Jika kontraktor itu, namun, secara default, itu dapat menjadi tanggung jawab atas biaya tambahan majikan untuk menyelesaikan pekerjaan dengan subkontraktor lain (biaya melebihi dan di atas apa yang akan terjadi jika kontraktor asli telah menyelesaikan proyek sesuai dengan kewajiban kontraknya).[7]
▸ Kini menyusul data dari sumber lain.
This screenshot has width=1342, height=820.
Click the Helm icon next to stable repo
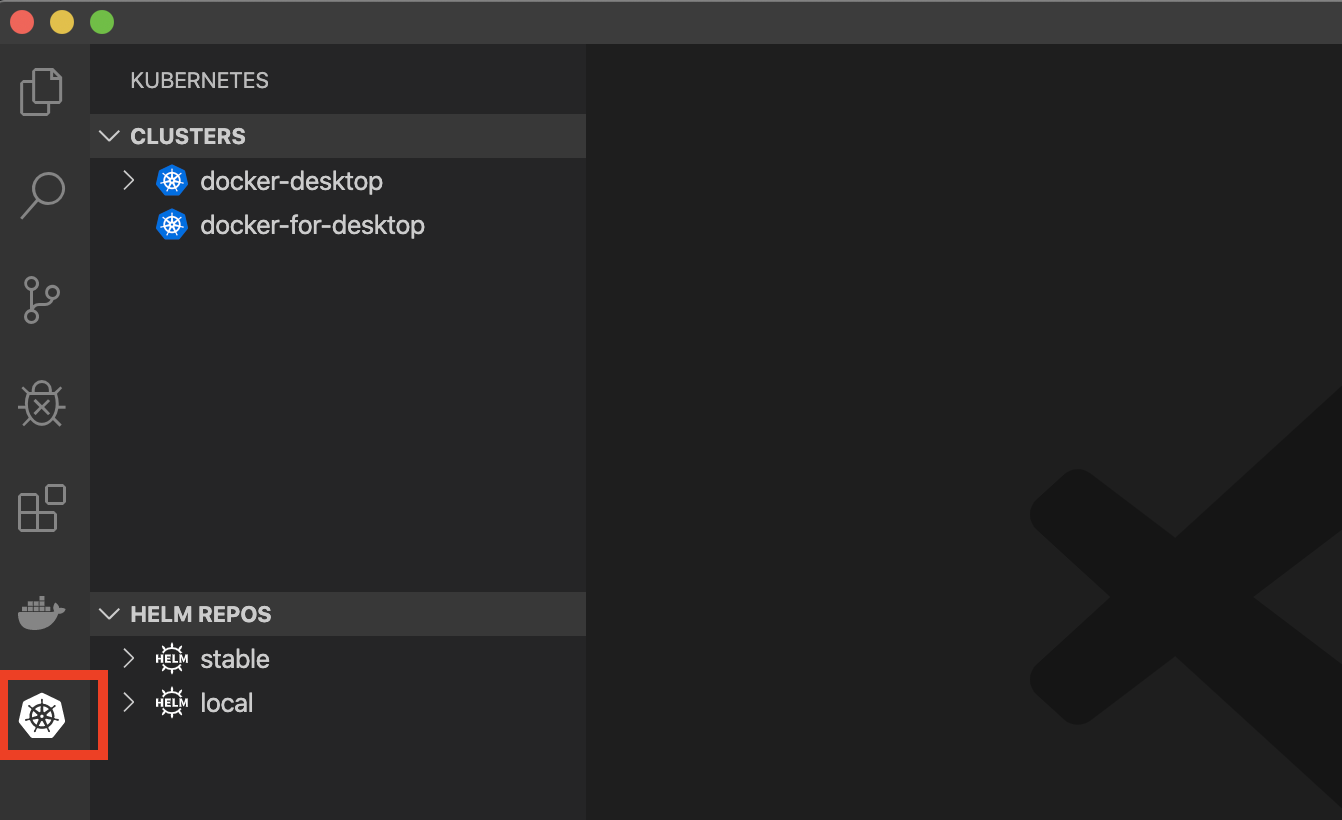(171, 658)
Garis bawah: Berhati-hatilah Saat Memutuskan Apakah Akan Mengakhiri Kontrak Konstruksi
Penting bagi semua pihak untuk menyadari hak-hak mereka, risiko dan tugas sejak awal. Konsekuensi dari pemutusan hubungan kerja yang salah dapat menjadi signifikan dan harus ditanggapi dengan serius. Oleh karena itu, pemberi kerja selalu disarankan untuk memverifikasi dengan hati-hati hak kontrak dan hak hukum untuk mengakhiri kontrak, terutama pemberitahuan dan persyaratan prosedural. Pemutusan kontrak konstruksi juga harus menjadi upaya terakhir, dan risiko serta konsekuensinya harus selalu dievaluasi secara hati-hati terhadap alternatif lain.
[1] S. Brekoulakis, D. V. Thomas QC, “Panduan GAR untuk Arbitrase Konstruksi” (GAR, Oktober 2021), hlm. 74-75.
[2] Asosiasi Pengacara Internasional, Masalah yang timbul pada pemutusan kontrak konstruksi, konstruksi Hukum Internasional.
[3] J. Kebun istana, “Hukum Konstruksi” (Hukum Informa dari Routledge, Edisi Kedua, 2016), untuk. 9.64.
[4] Pemutusan Kontrak Konstruksi, Squire Patton Boggs, 2017.
[5] J. Kebun istana, “Hukum Konstruksi” (Hukum Informa dari Routledge, Edisi Kedua, 2016), untuk. 9.74.
[6] J. Kebun istana, “Hukum Konstruksi” (Hukum Informa dari Routledge, Edisi Kedua, 2016), terbaik. 9.110, 9.128.
[7] S. Brekoulakis, D. V. Thomas QC, “Panduan GAR untuk Arbitrase Konstruksi” (GAR, Oktober 2021), hal. 75.